A 'pattern' may consist of up to 16 bytes. Each byte may be given as a
printable character or as a '\x' encoded hexadecimal value.
The 'mask' is a bitmask which is applied to the object data before
comparing the data with the 'pattern'. If not given the 'mask' defaults
to '\xff' for all 'pattern' bytes. If a mask is given it may be shorter
than the 'pattern', in this case the missing 'mask' bytes are '\xff'. A
mask must consist of no more bytes than the 'pattern' has. Each byte may
be given as a printable character or as a '\x' encoded hexadecimal value.
A usable set of ClamavSafepattern directives is included in the file
safepatterns.conf in the mod_clamav
distribution.
This directive sets the size of the largest part of a file that will be checked. By default, its value is 0, meaning the a file is scanned in its entirety. For a positive value, a chunk of at least size bytes is downloaded and checked for viruses. If nothing is found, the rest of the file is downloaded without checking.
Setting this to on causes the daemon to accept files as OK if the daemon had a problem checking the file, and returned a bad reply.
Set the file permissions for temporary files to this value. perms must be an octal value encoding the permissions.
Shared memory uses a filename to identify the shared memory segment. Since different instances of Apache should use different shared memory segments, the filename must be configurable.
This directive specifies the file name to be used for mutex locking.

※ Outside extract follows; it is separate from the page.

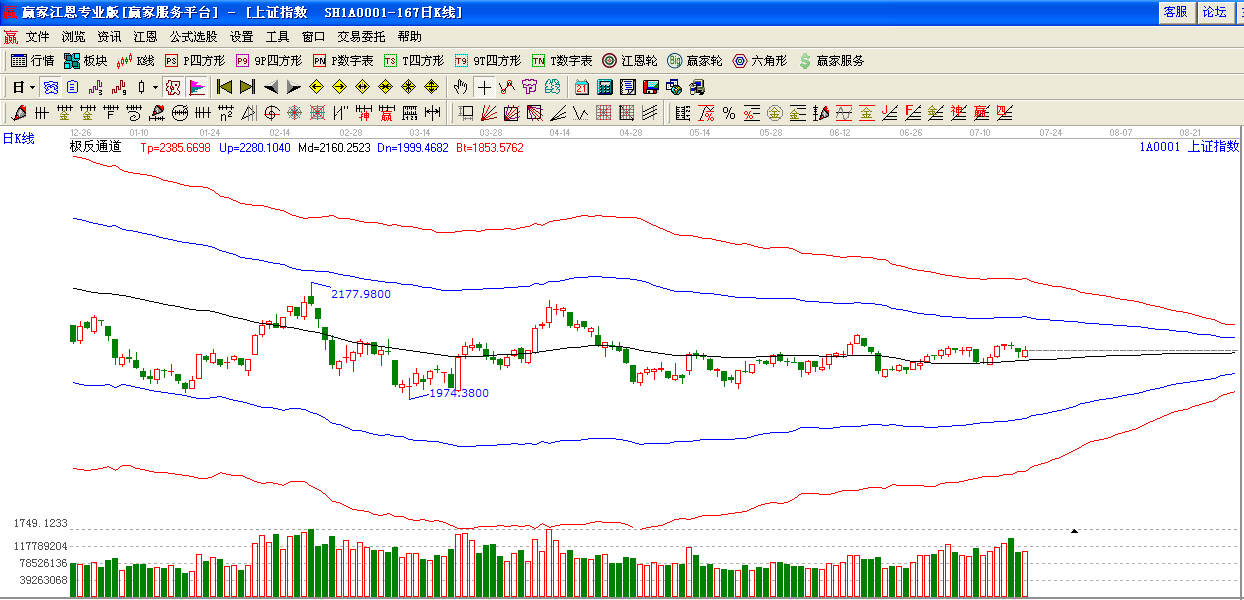Toggle the blue chart-style button beside 日
The height and width of the screenshot is (600, 1244).
(x=50, y=87)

Sets a custom virus notification message. The following replacements are
possible: '%%' is replaced by '%', '%i' is replaced by information about
mod_clamav
, '%u' is replaced by the requested URI and '%v' is replaced
by the name of the virus detected. See the example given in the file
message.conf included in the mod_clamav
distribution.
If turned on, mod_clamav
writes four additional notes to
the request table, namely clamav:status
with possible values
passed, bypassed, aborted,
INFECTED or failed,
clamav:details
, clamav:virusname
and clamav:longstatus
(a string built out of the other
notes). These notes can then be used to output detailed logs with
mod_logconfig, e.g. using the following log configuration:
LogFormat "%t %!304{clamav:status}n %{clamav:virusname}n request=\"%r\", status=%>s, sent=%!304b, delay=%!304D" clamav_stats CustomLog logs/scan_log clamav_stats
Hervé Guehl points out that you should not have any AddDefaultCharset settings in your apache configuration file, as the charset info generated may interfere with the info sent by the remote server, causing pages to display badly.
Users have reported that Windows Update does not work with
mod_clamav
. It turns out that this is not mod_clamav
's
fault, but rather a bug in the apache2 proxy code. Please see
Apache
Bug 21348 for details. There is a simple fix (also described in the
Apache bugzilla) by applying this patch to server/protocol.c in the
apache distribution:
diff -u -r1.121.2.2 protocol.c --- protocol.c 3 Feb 2003 17:32:00 -0000 1.121.2.2 +++ protocol.c 24 Mar 2003 10:10:49 -0000 @@ -1290,7 +1290,7 @@ * We can only set a C-L in the response header if we haven't already * sent any buckets on to the next output filter for this request. */ - if (ctx->data_sent == 0 && eos) { + if (ctx->data_sent == 0 && eos && !r->header_only) { ap_set_content_length(r, r->bytes_sent); }
It seems the bug is not resolved yet in the new httpd-2.0.49.